Le duo qui se met en place, Chaignaud et Larcher, est d’une intensité rare : chant et danse se mêlent, baroque espagnol et folklore sud-américain se répondent, dans un langage scénique qui ne ressemble à rien de connu. Les gestes suspendus côtoient les frappes rapides du malambo ou les pas de zapateado. Chaignaud passe avec un vertige confondant de la lenteur méditative à l’explosion rythmique, cuissardé comme un gaucho et martelant le sol avec une virtuosité quasi marionnettique. Chaque mouvement semble une narration, un conte mythologique où le temps se dilate et se replie sur lui-même. François, avec son corps-monde, peut donc tout danser !
Nadia, dans sa combinaison aux tons minéraux, enveloppe la danse de sa voix et de ses respirations. Ensemble, ils composent une fresque où désir, mémoire, mythe et intimité se répondent. Les six musiciens, instruments anciens et instruments folkloriques, dialoguent avec les corps et deviennent eux-mêmes acteurs de la scène, transformant chaque note en matière vivante, dense et sensuelle.
Le spectacle refuse toute catégorisation. Danse, opéra, rituel : rien ne suffit pour cerner Último helecho. Il avance par couches — historiques, sensorielles, mythiques — et ne cherche jamais à se résoudre.
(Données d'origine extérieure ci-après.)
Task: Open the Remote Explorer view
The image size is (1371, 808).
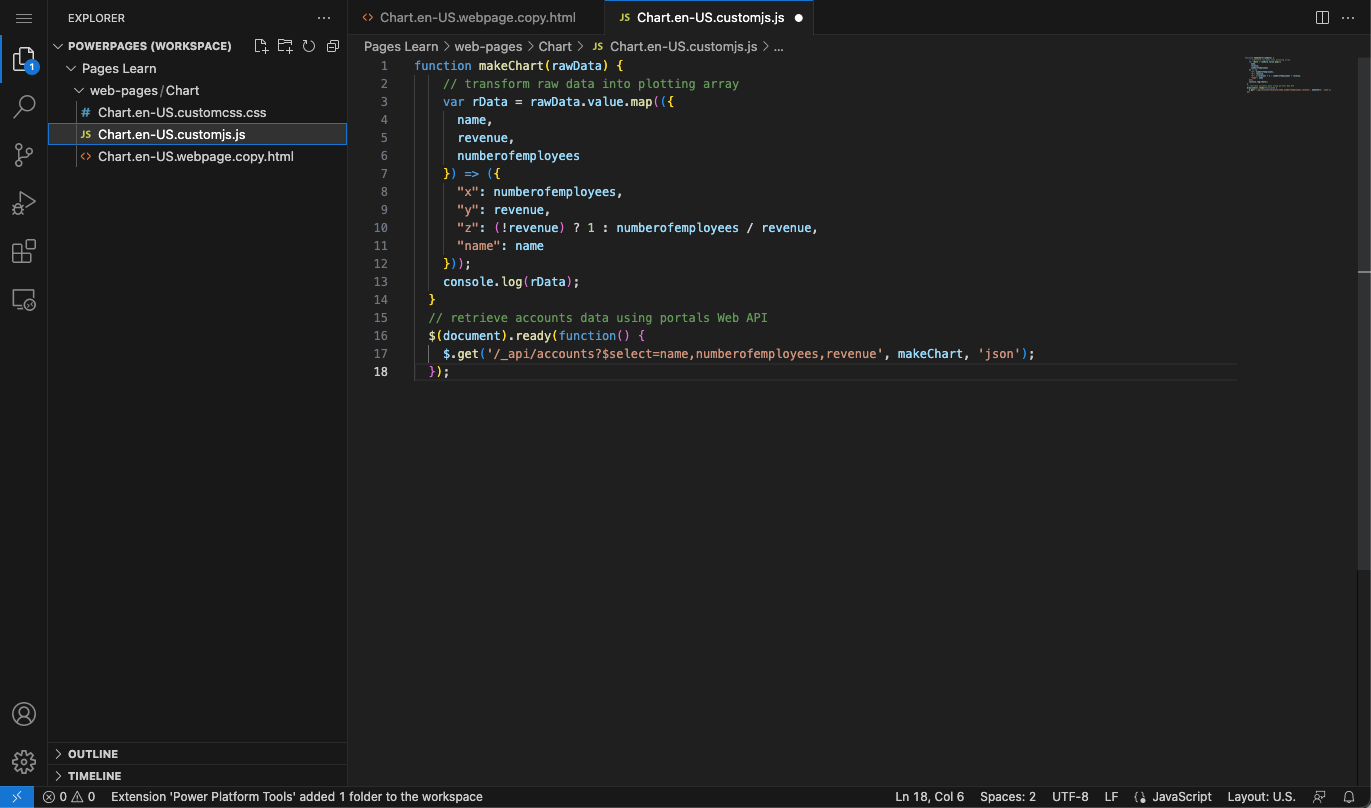Action: (24, 299)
Il est indiscipliné, parfois déroutant, souvent sublime, et toujours fascinant.
Lorsque la pièce s’achève, le public de A CORPS se lève spontanément. L’émotion est palpable : ce que l’on vient de voir dépasse la simple performance. C’est un spectacle total, un objet artistique qui résiste et persiste. Une œuvre qu’on recommande non pour sa facilité, mais pour sa puissance, sa singularité et la manière dont elle continue à vibrer longtemps après que les lumières se sont éteintes.